Thursday, May 11, 2006

Words And No Music

Reading Lyrics is an anthology of the best English language song lyrics from 1900 to 1975, according to Robert Kimball and Robert Gottlieb. Such works leave something to be desired, since lyrics are meant to be sung, not read. Nevertheless, as an aficionado, I look forward to reading it.

However, I've heard one of the selections is "People" from Funny Girl. I think the tune is pretty bad, but the words are even worse. "People--people who need people/are the luckiest people in the world." There's nothing lucky about needing someone. Having someone so you don't need someone else--now that's lucky.

6 Comments:

Anonymous Anonymous said...

The book only deals with Broadway music and the like. No rock. This is as it should be, since rock lyrics don't even bother to rhyme correctly. They also don't care about meter.

The last few decades have shown a sad loss in sophistication. (Some would claim rap brought it back, or maybe bob Dylan, but nothing in rock or pop lately has the wit combined with formal strictness that Cole Porter of Stephen Sondheim exhibit regularly.)

"People" may not be a classic, but at least it follows the rules. It even has interior rhyme, which is always nice.

1:26 AM, May 11, 2006  
Blogger ColumbusGuy said...

I guess so. But none of that high falutin' stuff beats, "In the wink of a young girl's eye."

3:46 AM, May 11, 2006  
Blogger LAGuy said...

I agree the lyrics in rock and its offspring rarely have the formal sophistication of pre-rock, even those with torrents of words like Dylan or rap. But that doesn't mean rock can't be touching, or moving, or have deep meaning.

The key to lyrics are what they say and how they fit the music. What rock may lose in sophisitication, it can make up in beauty or power.

11:44 AM, May 11, 2006  
Anonymous Anonymous said...

Just check out the lyrics to "Oliver's Army" and then tell me rock lyrics can't touch the sophistication of Cole Porter.

1:01 PM, May 11, 2006  
Blogger LAGuy said...

No one admires Elvis Costello more than I do, but we're talking about formal sophistication here (not subject matter, where rock beats pre-rock hands down).

Let me give a few examples from "Oliver's Army" itself.
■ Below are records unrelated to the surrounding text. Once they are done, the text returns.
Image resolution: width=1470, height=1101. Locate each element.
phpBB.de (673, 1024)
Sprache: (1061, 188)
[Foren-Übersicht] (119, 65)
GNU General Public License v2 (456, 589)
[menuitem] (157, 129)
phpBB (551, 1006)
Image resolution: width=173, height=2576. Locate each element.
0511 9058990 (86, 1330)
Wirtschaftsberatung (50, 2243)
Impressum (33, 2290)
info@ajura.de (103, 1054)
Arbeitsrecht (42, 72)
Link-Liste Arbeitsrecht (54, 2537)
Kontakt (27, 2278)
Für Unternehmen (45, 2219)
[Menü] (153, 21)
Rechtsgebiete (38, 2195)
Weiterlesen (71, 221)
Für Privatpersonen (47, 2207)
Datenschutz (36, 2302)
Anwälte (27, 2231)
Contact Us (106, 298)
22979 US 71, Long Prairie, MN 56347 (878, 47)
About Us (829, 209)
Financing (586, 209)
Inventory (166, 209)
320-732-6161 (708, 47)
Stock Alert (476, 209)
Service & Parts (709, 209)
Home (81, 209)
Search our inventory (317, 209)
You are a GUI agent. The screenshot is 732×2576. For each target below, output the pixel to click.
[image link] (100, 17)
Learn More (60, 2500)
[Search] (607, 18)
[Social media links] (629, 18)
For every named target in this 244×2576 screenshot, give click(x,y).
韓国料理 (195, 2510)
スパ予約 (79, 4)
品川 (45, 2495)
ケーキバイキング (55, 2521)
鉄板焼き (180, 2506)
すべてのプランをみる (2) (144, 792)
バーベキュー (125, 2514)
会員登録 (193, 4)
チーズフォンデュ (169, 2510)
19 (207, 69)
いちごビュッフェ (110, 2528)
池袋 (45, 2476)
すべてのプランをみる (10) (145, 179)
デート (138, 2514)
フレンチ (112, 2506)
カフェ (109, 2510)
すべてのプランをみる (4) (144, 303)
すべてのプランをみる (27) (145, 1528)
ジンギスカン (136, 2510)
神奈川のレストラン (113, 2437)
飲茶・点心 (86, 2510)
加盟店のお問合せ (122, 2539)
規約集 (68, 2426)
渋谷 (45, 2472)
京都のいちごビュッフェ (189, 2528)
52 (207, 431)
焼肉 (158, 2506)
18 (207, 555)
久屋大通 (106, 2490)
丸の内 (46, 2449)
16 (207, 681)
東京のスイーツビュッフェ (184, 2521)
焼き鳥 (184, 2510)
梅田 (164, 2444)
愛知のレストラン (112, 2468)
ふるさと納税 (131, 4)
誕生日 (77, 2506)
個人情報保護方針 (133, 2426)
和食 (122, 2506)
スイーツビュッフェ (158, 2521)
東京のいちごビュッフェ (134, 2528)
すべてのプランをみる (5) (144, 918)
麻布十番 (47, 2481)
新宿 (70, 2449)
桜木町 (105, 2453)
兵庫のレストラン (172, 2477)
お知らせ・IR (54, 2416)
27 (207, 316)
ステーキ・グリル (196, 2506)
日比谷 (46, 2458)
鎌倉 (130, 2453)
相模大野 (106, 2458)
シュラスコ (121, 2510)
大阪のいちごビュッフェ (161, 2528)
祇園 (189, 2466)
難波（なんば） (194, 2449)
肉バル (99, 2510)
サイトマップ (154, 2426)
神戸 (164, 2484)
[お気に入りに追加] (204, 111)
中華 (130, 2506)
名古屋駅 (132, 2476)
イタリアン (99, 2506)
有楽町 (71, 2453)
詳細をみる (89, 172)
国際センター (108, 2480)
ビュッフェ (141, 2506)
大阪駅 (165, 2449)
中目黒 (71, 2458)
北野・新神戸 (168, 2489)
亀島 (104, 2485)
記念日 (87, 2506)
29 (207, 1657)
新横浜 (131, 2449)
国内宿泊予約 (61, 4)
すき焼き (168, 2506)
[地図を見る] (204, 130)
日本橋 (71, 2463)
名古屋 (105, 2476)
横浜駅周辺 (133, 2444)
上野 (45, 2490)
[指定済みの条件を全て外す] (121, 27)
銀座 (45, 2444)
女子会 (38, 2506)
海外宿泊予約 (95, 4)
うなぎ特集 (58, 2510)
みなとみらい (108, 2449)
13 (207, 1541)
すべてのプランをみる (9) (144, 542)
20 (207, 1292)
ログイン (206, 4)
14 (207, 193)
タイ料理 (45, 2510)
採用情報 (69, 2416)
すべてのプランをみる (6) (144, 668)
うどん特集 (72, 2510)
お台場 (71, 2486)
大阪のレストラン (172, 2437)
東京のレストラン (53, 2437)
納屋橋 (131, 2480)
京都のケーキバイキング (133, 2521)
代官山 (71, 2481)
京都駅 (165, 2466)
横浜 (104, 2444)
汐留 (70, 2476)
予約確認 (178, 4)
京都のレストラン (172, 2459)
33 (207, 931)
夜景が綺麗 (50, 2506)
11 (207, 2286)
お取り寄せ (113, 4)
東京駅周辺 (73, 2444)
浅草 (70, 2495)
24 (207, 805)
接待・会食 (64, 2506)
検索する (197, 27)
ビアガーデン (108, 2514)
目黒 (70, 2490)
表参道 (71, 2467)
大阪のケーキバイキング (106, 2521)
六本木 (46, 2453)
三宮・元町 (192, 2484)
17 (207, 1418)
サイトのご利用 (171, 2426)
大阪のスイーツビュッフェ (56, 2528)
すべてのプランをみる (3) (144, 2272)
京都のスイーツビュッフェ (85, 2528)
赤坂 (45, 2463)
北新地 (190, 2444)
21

In the first stanza it rhymes "talking" and "sleepwalking." Cole Porter would never do this. The stress on both words is on the first syllable--TALKing, SLEEPwalking--so the rhyme doesn't really work.

Here are some other words in the song that are near rhymes at best: "Charlie" and "party" (from "laughing party" which is a forced phrase),"grabs" and "Arabs," "work" and "Johannesburg."

Elvis may admire Rodgers and Hart, but he still writes his witty, sophisticated lyrics in the rock idiom.